2 Replies Latest reply on Oct 2, 2006 4:29 PM by Brian Stansberry

    JMS Queue access lost when JMS fails over

    Kerry Barnes Newbie

      We have a cluster setup of a two (reduced to better see the issue) JBoss-4.0.4-GA(patch-1) servers. We set these up using the zip file and then applied the EJB3-RC8 to it to get all the clustering pre-configured (mainly HA-JMS and the EJB3 implementation)

      Anyway, under ideal conditions everything works perfect. We have a myriad of JMS queues and when the system comes up they deploy on a single box and on the other box we get the messages that they are waiting.

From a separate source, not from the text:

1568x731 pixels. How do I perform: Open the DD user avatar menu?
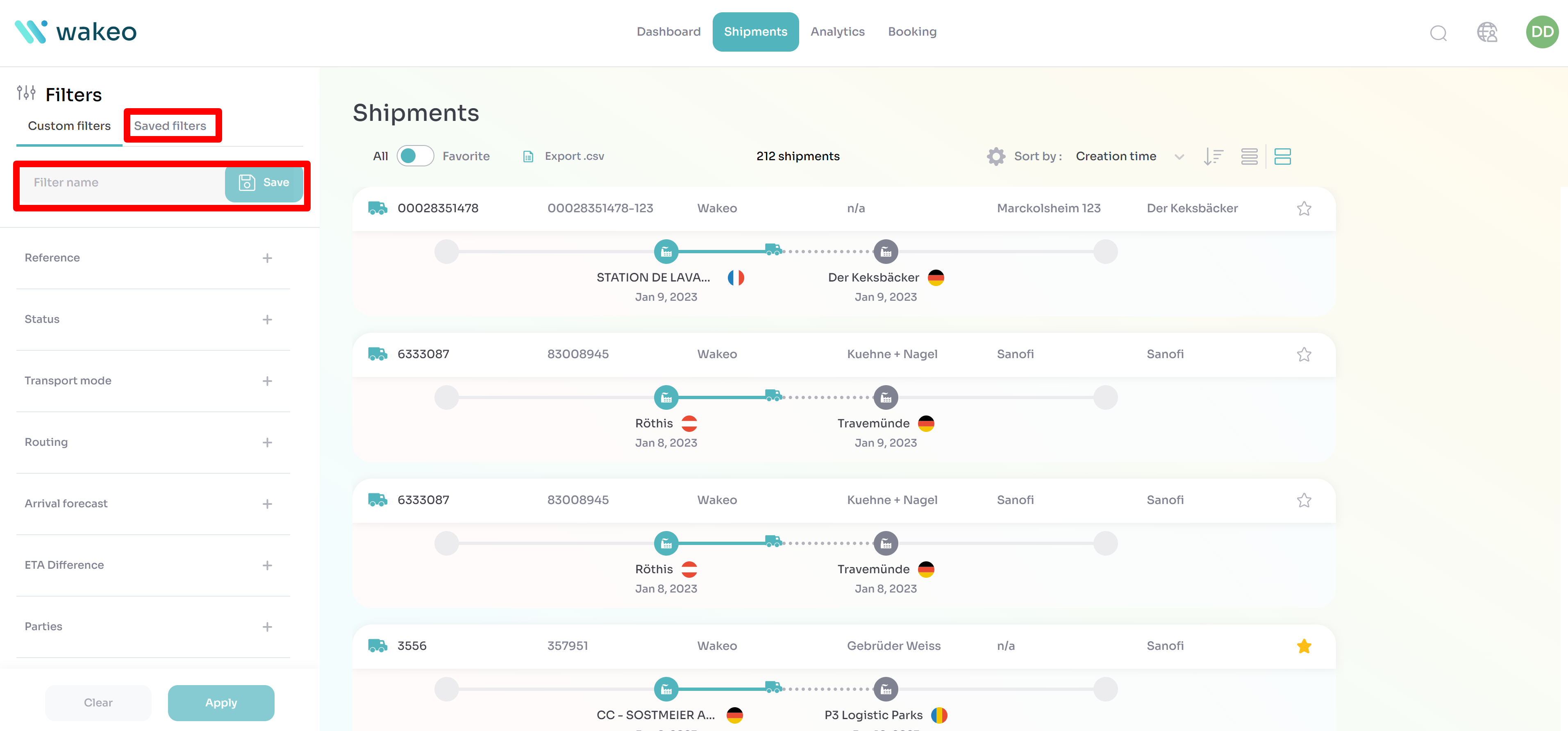(1541, 32)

We process our transactions and they propagate through the system as expected, MDB?s process the messages and some of these beans spawn new messages onto additional queues. Again, all works as advertised.

      Now, the machine in master mode fails. The queues deploy on the waiting machine and everything ?looks? kosher. So we bring the other machine back into the cluster, and it accepts its role as standby, we see the queues attempt to deploy but instead drop into their waiting state.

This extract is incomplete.